WHAT YOU NEED TO DO: Repeat, please, exactly the lines from the one that has "Image resolution: width=1512" through the end of the records below, with pictures dropped.

-------- PROVIDED RECORDS

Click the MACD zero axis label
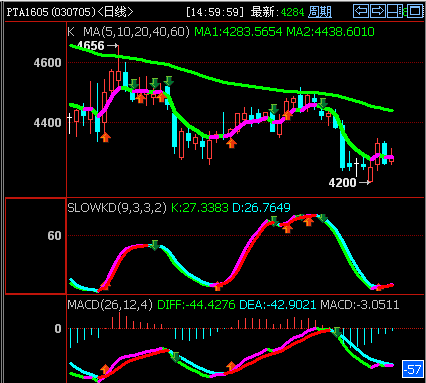426x383 pixels. [x=58, y=329]
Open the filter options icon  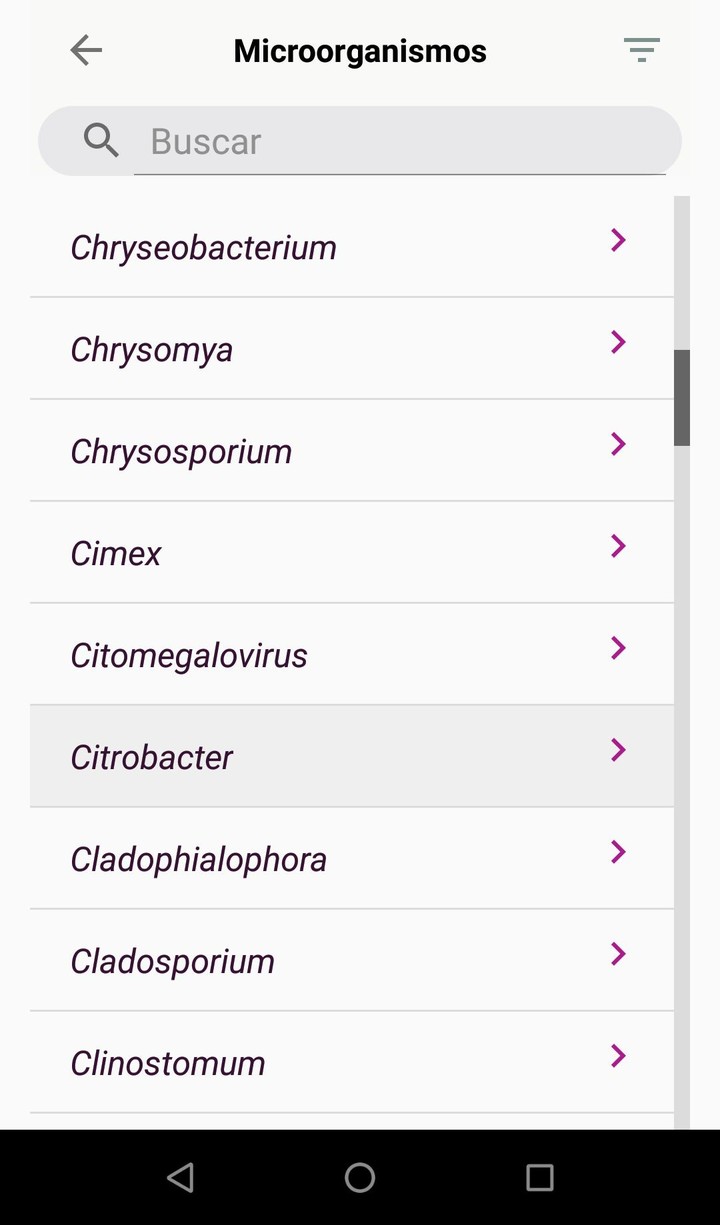point(641,50)
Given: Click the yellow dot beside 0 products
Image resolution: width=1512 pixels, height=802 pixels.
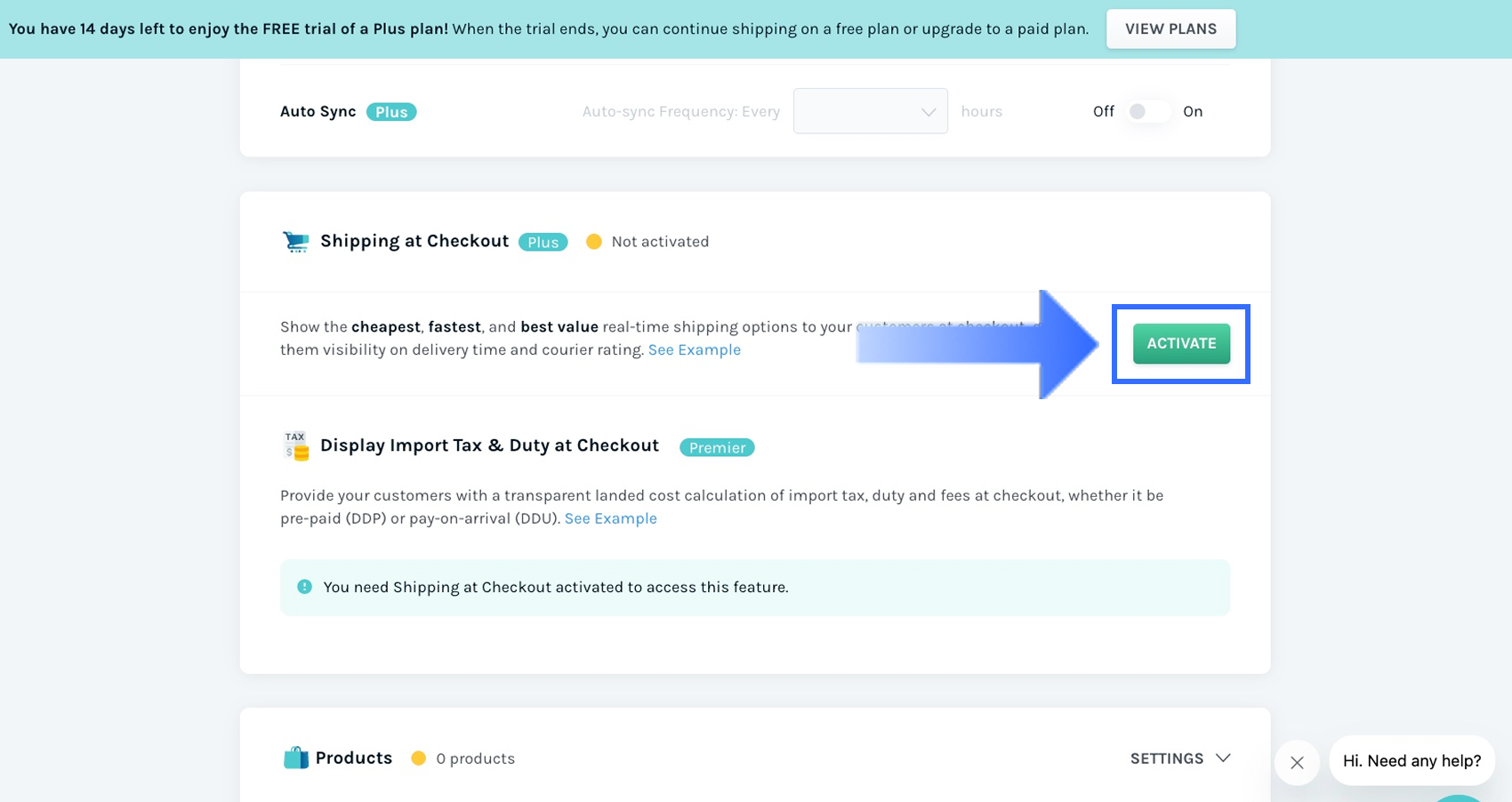Looking at the screenshot, I should pyautogui.click(x=418, y=758).
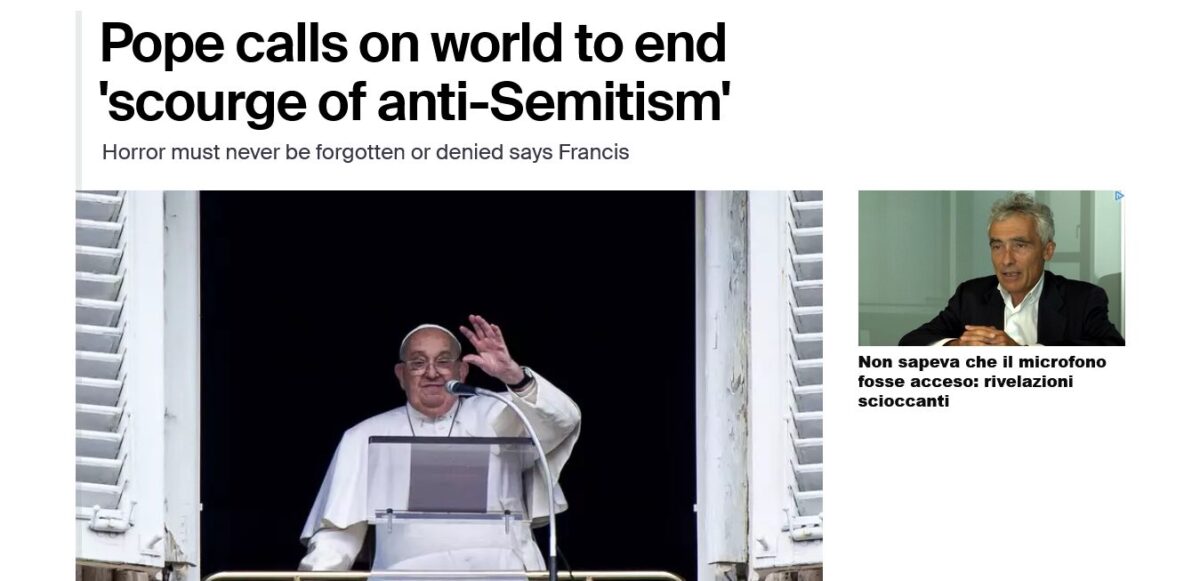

----------------

RESPONSE TO THIS TASK:
Image resolution: width=1512 pixels, height=802 pixels.
Looking at the screenshot, I should pyautogui.click(x=418, y=758).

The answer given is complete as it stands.